In the records below, copy the lines exactly, starting at the line containing "Find the location of a particular element. This" and ending with the line containing "center [64, 599].".
BEGIN Task inputs
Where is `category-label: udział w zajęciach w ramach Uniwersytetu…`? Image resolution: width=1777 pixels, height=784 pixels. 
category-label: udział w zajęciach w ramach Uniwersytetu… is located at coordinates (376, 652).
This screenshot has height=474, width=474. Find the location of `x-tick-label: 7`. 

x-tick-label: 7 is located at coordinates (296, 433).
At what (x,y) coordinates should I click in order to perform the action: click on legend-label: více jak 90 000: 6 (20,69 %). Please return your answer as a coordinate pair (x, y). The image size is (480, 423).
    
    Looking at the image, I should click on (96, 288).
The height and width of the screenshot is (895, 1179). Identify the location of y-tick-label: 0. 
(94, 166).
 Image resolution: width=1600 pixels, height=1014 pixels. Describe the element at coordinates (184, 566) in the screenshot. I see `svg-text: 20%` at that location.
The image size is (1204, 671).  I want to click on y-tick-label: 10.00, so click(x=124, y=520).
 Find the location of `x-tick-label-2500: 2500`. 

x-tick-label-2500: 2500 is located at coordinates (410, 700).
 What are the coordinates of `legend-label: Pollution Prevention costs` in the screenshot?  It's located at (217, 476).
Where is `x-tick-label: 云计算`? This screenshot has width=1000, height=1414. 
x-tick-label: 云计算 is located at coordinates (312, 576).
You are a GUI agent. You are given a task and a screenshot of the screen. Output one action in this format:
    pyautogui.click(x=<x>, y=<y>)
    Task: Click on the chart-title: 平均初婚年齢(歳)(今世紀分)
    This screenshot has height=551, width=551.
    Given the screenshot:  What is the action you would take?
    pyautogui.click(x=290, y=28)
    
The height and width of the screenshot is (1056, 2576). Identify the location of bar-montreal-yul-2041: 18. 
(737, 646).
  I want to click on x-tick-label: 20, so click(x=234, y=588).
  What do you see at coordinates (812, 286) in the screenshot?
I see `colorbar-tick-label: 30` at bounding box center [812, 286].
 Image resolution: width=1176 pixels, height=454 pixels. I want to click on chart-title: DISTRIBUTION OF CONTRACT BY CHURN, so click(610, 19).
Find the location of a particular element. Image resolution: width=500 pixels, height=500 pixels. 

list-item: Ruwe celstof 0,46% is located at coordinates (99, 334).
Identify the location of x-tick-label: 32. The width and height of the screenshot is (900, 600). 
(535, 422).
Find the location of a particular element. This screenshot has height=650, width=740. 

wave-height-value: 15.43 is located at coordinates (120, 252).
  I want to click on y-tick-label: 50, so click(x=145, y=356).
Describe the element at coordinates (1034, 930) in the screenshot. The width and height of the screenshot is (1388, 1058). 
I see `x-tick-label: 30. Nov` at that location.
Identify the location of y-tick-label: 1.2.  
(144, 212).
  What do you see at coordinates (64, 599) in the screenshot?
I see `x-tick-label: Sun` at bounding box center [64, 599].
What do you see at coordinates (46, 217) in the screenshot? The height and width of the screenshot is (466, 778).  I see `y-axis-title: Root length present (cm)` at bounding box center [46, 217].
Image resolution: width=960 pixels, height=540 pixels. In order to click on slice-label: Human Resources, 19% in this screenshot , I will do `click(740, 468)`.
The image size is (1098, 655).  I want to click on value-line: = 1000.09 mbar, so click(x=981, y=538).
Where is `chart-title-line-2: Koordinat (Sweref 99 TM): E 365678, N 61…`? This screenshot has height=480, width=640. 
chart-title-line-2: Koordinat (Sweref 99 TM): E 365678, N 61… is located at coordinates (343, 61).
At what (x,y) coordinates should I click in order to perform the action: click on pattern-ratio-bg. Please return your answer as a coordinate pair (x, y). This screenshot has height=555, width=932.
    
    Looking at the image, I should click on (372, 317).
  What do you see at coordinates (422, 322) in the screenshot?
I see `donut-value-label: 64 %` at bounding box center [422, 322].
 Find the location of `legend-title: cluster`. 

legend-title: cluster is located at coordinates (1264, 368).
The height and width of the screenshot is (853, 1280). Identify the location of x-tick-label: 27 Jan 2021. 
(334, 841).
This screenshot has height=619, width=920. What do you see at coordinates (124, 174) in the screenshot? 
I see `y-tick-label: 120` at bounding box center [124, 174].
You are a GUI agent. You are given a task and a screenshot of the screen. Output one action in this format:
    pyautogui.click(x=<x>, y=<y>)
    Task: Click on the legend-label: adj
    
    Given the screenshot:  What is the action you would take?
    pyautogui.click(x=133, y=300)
END Task inputs
• [Written answer]:
Find the location of a particular element. This screenshot has height=650, width=740. 

wave-height-value: 15.43 is located at coordinates (120, 252).
  I want to click on y-tick-label: 50, so click(x=145, y=356).
Describe the element at coordinates (1034, 930) in the screenshot. The width and height of the screenshot is (1388, 1058). 
I see `x-tick-label: 30. Nov` at that location.
Identify the location of y-tick-label: 1.2.  
(144, 212).
  What do you see at coordinates (64, 599) in the screenshot?
I see `x-tick-label: Sun` at bounding box center [64, 599].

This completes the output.